> Work required: Reproduce word for word the items starting at the line that contains "The width and" and ending at the last line of the items, leaving the pictures out of your answer.

> Dataset extract:
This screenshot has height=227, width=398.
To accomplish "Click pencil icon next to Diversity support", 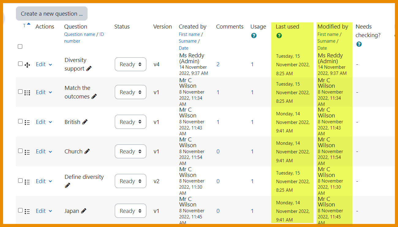I will pos(89,69).
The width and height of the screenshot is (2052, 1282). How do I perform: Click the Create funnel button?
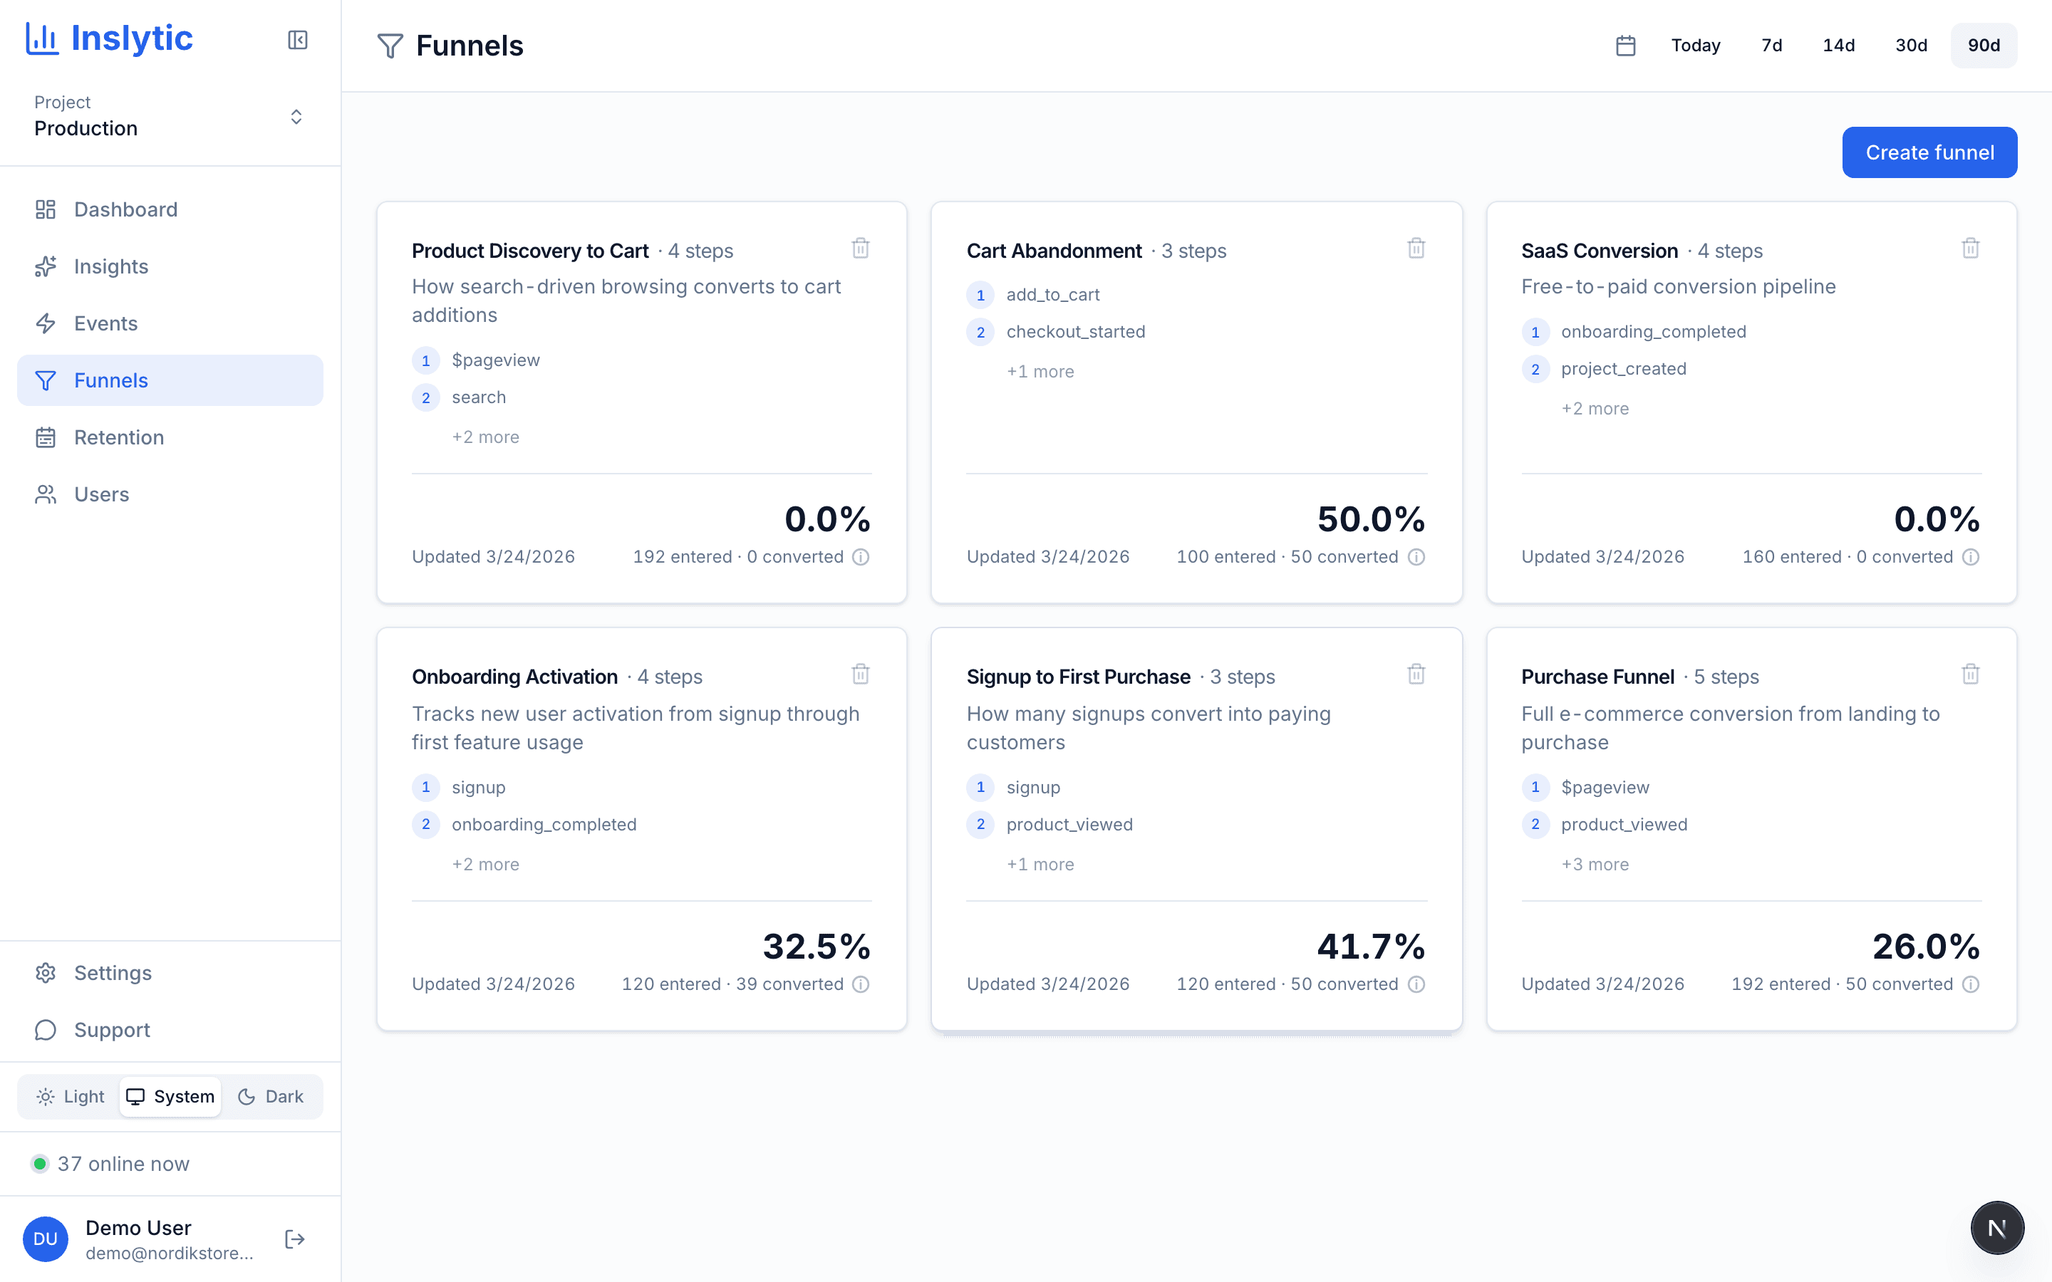tap(1929, 152)
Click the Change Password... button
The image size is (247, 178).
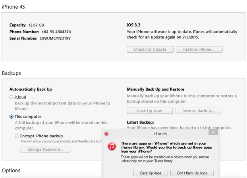45,150
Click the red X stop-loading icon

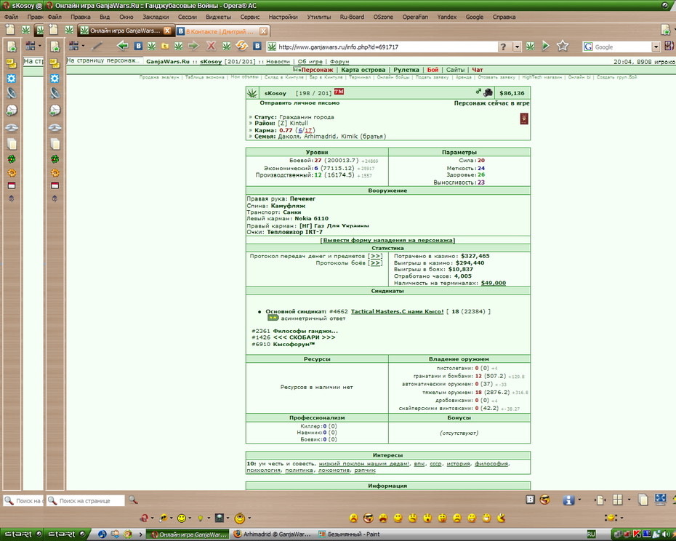pyautogui.click(x=211, y=46)
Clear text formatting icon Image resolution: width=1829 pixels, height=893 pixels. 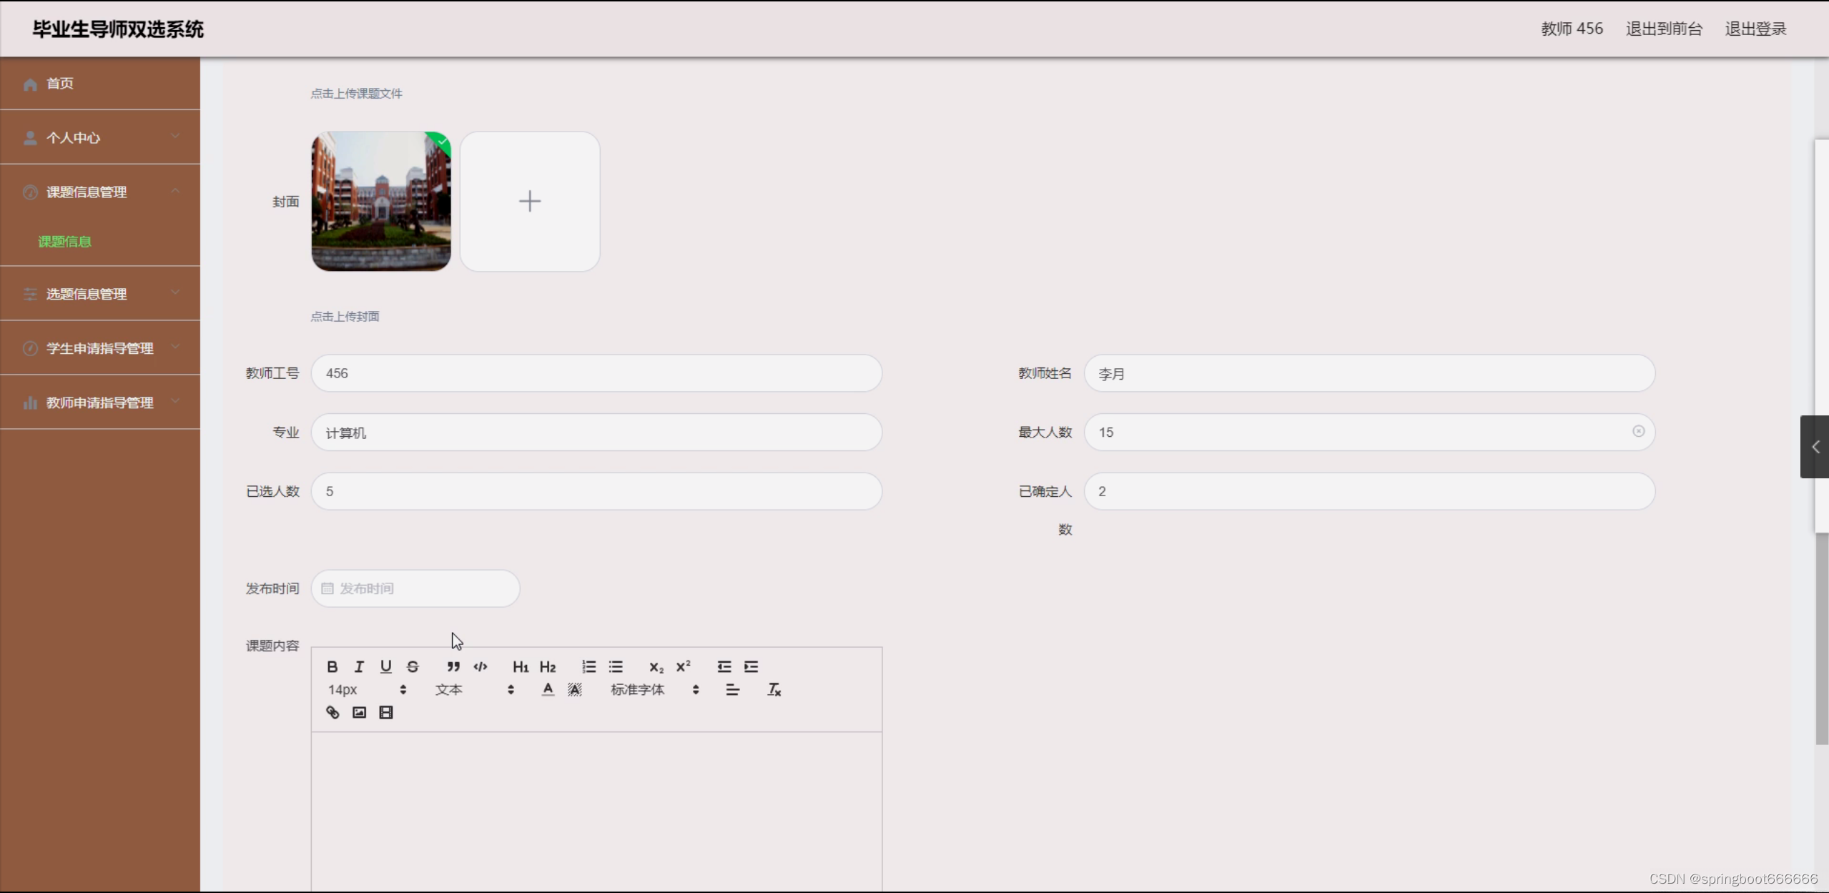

> The answer:
The width and height of the screenshot is (2052, 1282). How do I perform: Click the Create funnel button?
tap(1929, 152)
Click the Change Password... button
The image size is (247, 178).
45,150
Click the red X stop-loading icon

pyautogui.click(x=211, y=46)
Clear text formatting icon Image resolution: width=1829 pixels, height=893 pixels. 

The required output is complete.